What to produce: From the first line to the last, please print the entries exactly, omitting pictures.

Study material:

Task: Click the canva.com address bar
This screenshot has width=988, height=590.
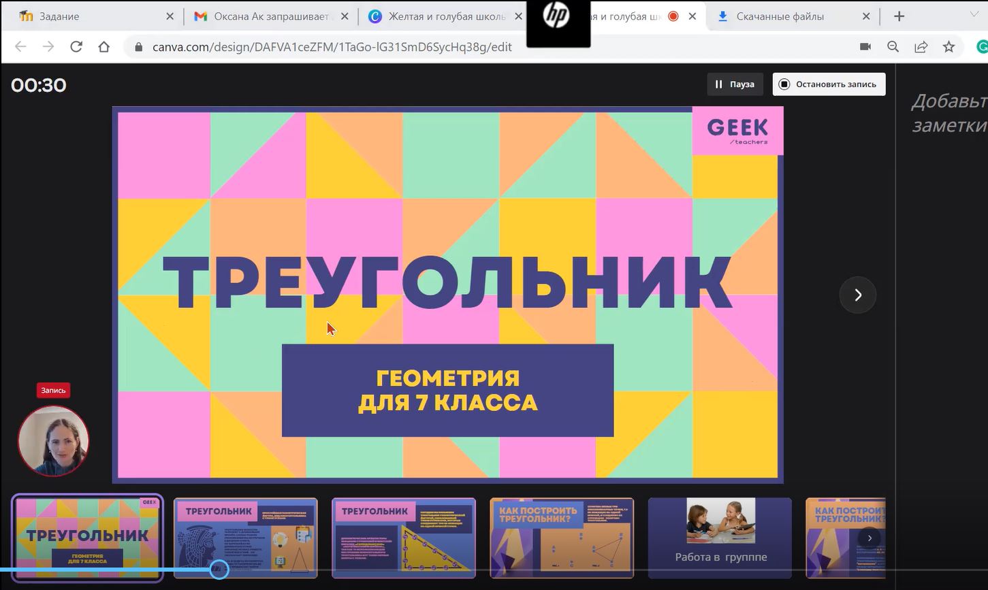Action: click(332, 47)
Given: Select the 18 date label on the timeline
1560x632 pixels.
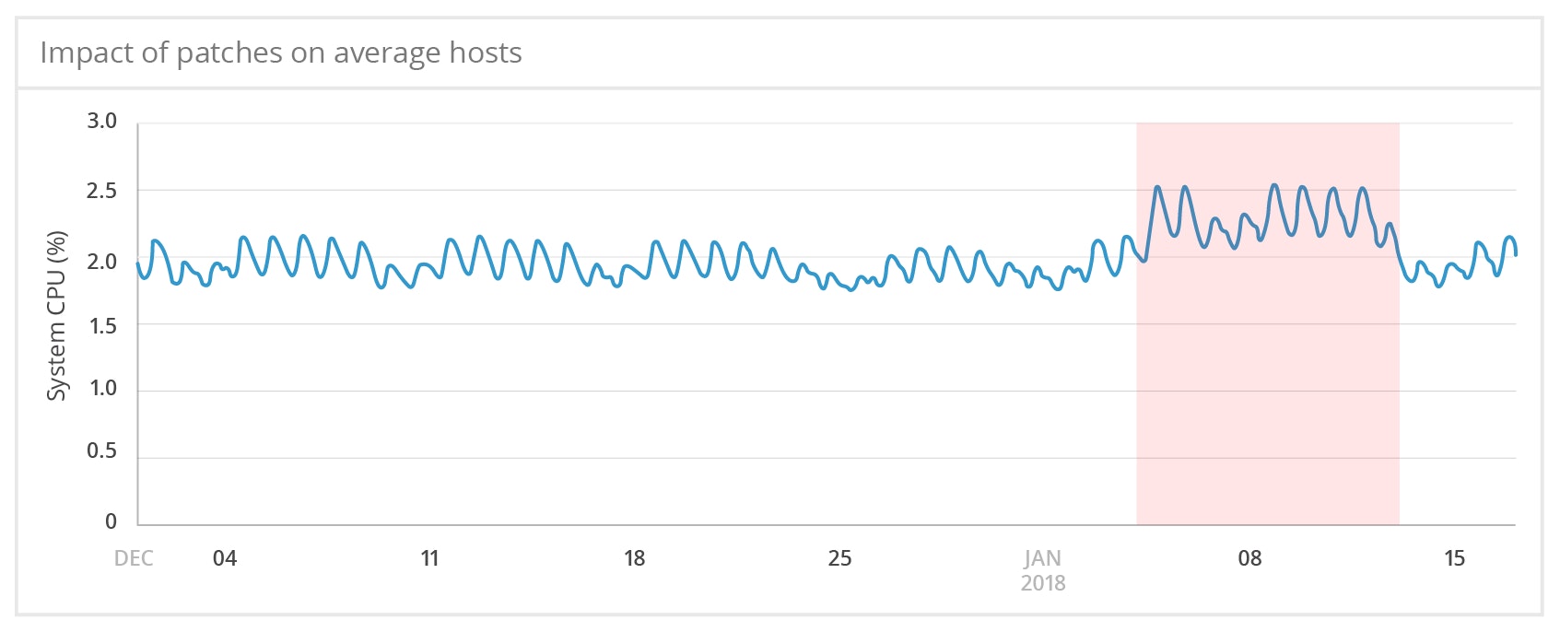Looking at the screenshot, I should coord(634,558).
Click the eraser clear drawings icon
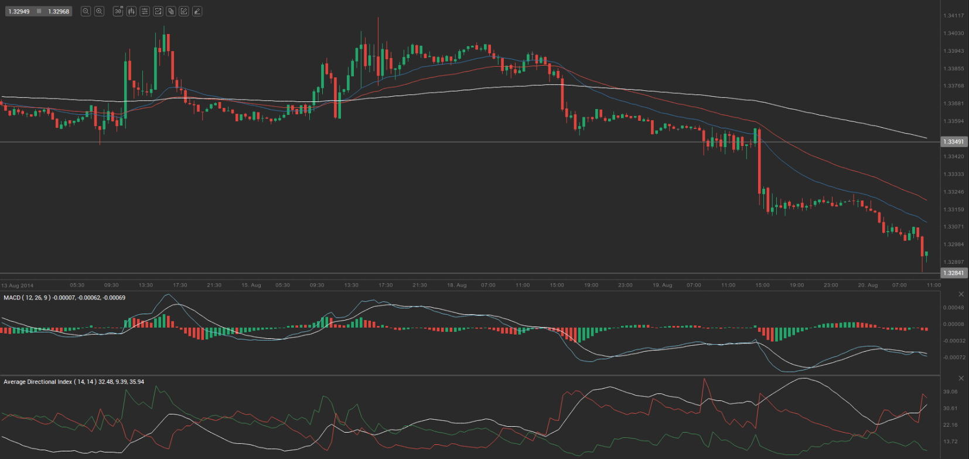This screenshot has height=459, width=969. [197, 11]
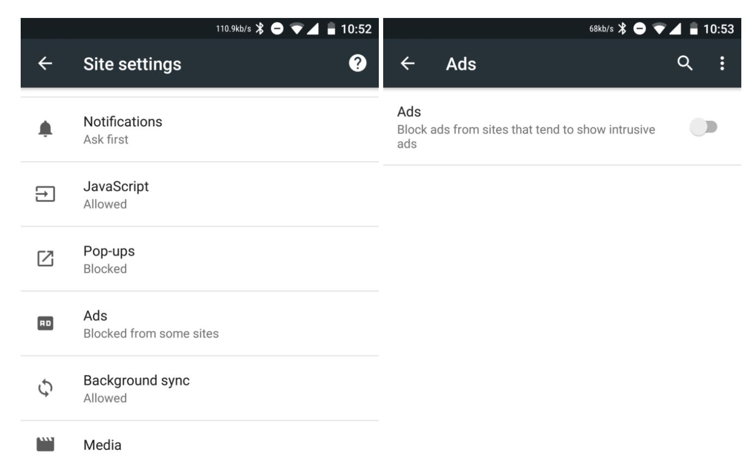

Your solution:
Task: Click the canva.com address bar
This screenshot has width=988, height=590.
Action: click(332, 47)
Given: Select the 18 date label on the timeline
1560x632 pixels.
Looking at the screenshot, I should coord(634,558).
Click the eraser clear drawings icon
This screenshot has height=459, width=969. [197, 11]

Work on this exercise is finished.